Riguardo la distribuzione geografica del parco macchine, dall’indagine emerge che la Lombardia è, ancora una volta, la regione con il maggior numero di macchine installate (29,7%) e, anzi, la quota di macchinari installati nell’area risulta superiore a quella registrata nel 2005 (28,4%). Segue il Triveneto, che riduce il suo peso, dal 19,5% al 17,6%. Prosegue il trend positivo dell’Emilia Romagna il cui peso passa dal 13,3% al 14,5%. Arretra ulteriormente il Piemonte nel quale risiede solo il 12,9% del parco macchine. Cresce la presenza di macchine nel Centro e nel Sud in virtù di poche grandi unità produttive presenti in quei territori.

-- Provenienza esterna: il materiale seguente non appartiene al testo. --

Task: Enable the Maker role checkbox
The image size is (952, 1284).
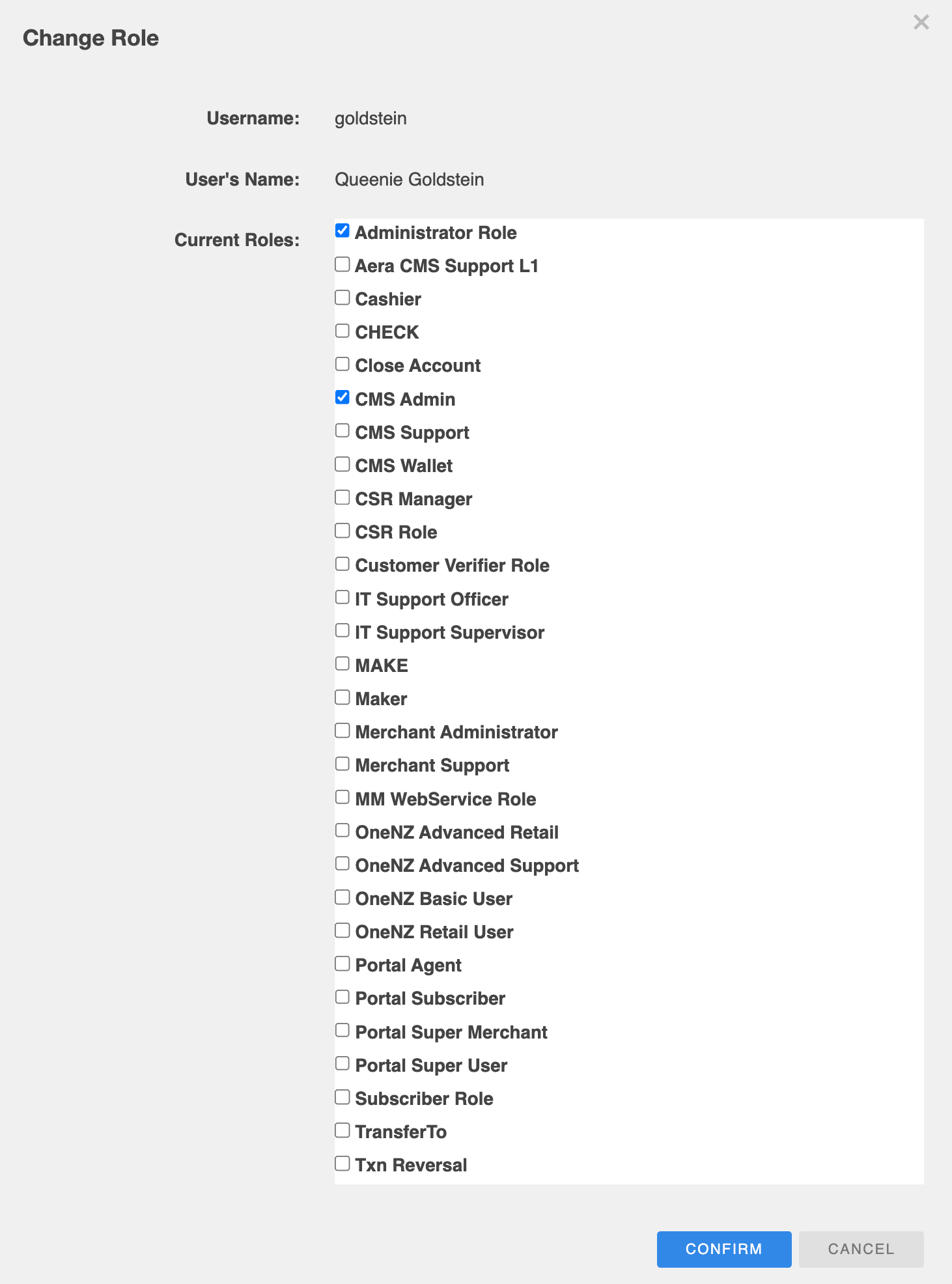Action: coord(343,697)
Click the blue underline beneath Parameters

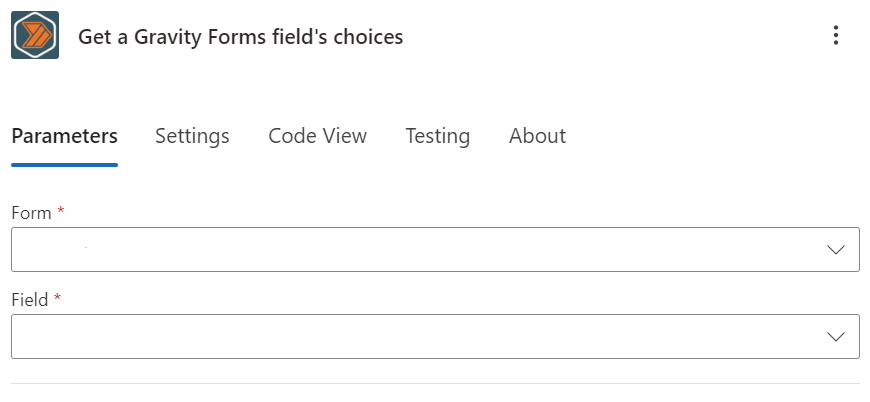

“I risultati della ricerca evidenziano il pesante arretramento che l’industria metalmeccanica italiana ha subito nell’ultimo decennio. Infatti, se i dati elaborati da Istat danno l’idea dell’impatto che la crisi ha avuto sul tessuto produttivo del paese, fortemente ridimensionato nelle sue unità produttive e nel numero di addetti impiegati (-13%; -14%), lo studio sul parco macchine elaborato da Ucimu dà conto invece del livello di competitività del manifatturiero, misurandone la capacità di produrre in modo efficiente”, è il commento di Carboniero. Il sistema italiano rischia inesorabilmente di arretrare anche perché, nel frattempo le industrie dei paesi emergenti si stanno dotando di sistemi e tecnologie di ultima generazione.

Macchina utensile
Macchina utensile

Le richieste al governo

Che cosa fare? La posizione di Ucimu è nota così come le richieste al governo: liberalizzazione delle quote di ammortamento, attraverso cui il macchinario acquistato può essere ammortizzato in tempi più brevi. Una misura che incentiva nuovi acquisti e non presenta costi a carico dello Stato che vedrebbe soltanto traslata nel tempo l’entrata di cassa. L’aggiornamento dei coefficienti di ammortamento fermi ancora al 1988. E, soprattutto, una misura ad hoc che favorisca l’aggiornamento del parco macchine installato. Funzionale all’obiettivo è l’introduzione di un sistema di incentivi alla sostituzione volontaria dei macchinari obsoleti con nuove tecnologie progettate e realizzate secondo le nuove esigenze di produttività, risparmio energetico e rispetto delle norme di sicurezza sul lavoro previste dall’Ue, assicurando così adeguato livello di competitività al made in Italy.